Input for this task section start

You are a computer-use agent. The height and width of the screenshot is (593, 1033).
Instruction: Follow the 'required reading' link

Input for this task section end
Input for this task section start

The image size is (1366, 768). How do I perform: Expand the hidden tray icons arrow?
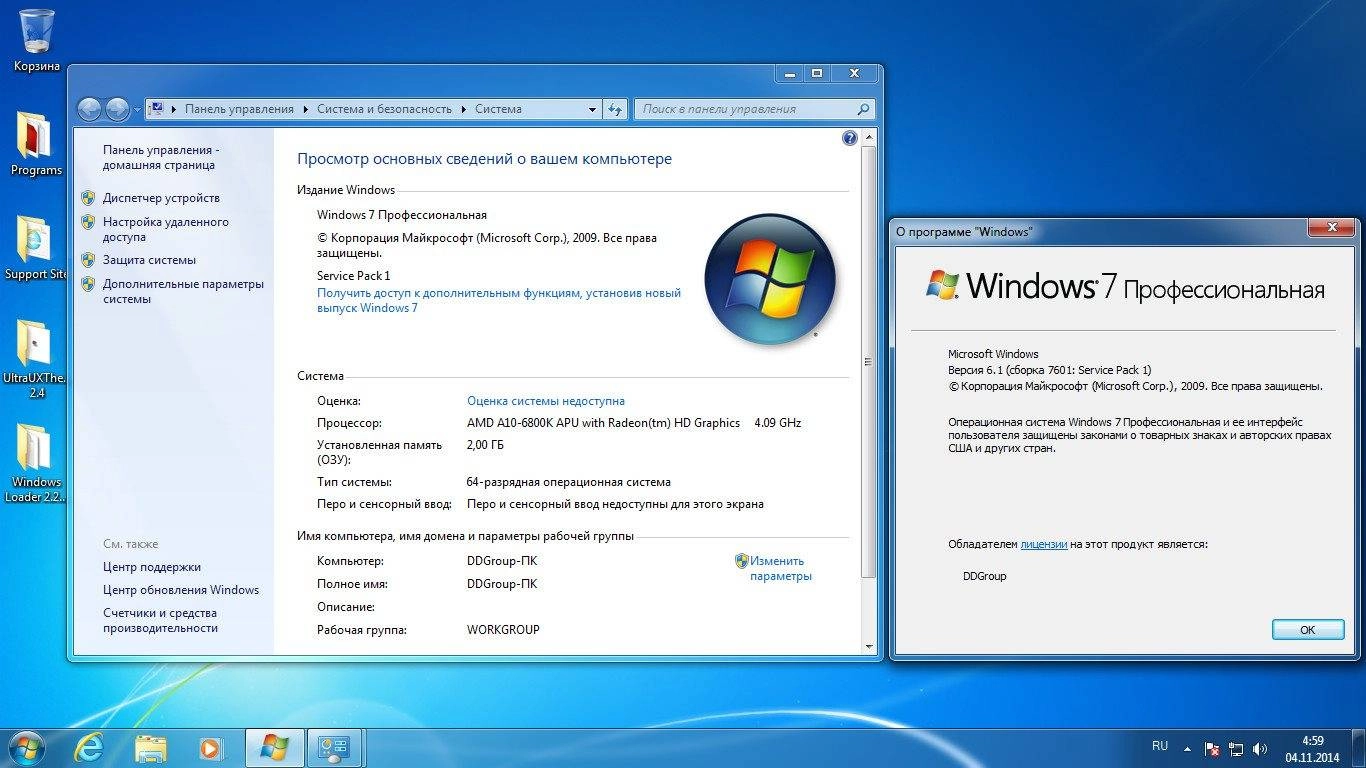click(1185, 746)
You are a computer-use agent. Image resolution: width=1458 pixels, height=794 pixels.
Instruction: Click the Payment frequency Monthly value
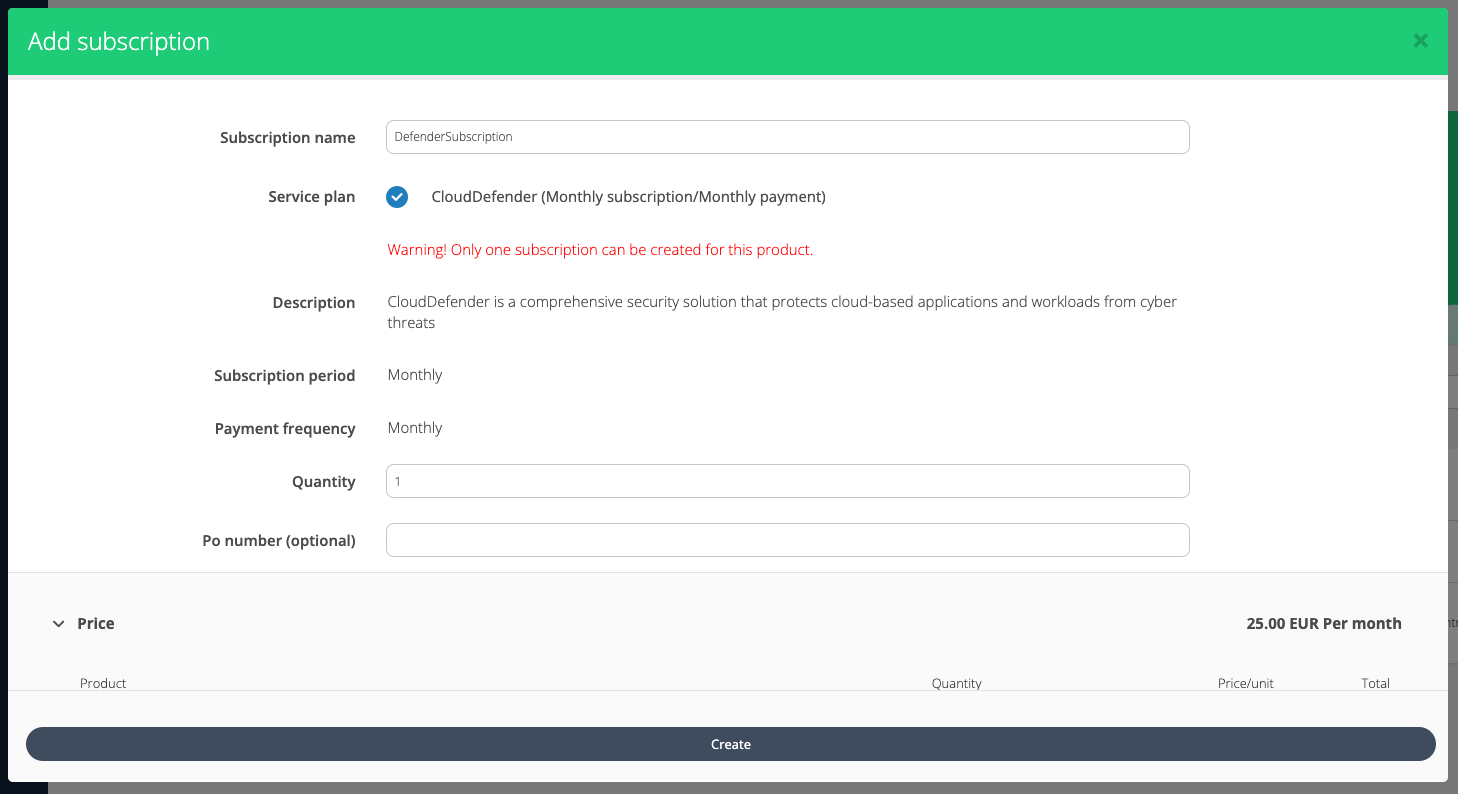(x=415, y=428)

Input for this task section end

- Try it
Lines with the string "width": pick each one out of the material and return it.

- Response to this exercise
You are a computer-use agent. The height and width of the screenshot is (593, 1033).
You are a computer-use agent. Image resolution: width=1458 pixels, height=794 pixels.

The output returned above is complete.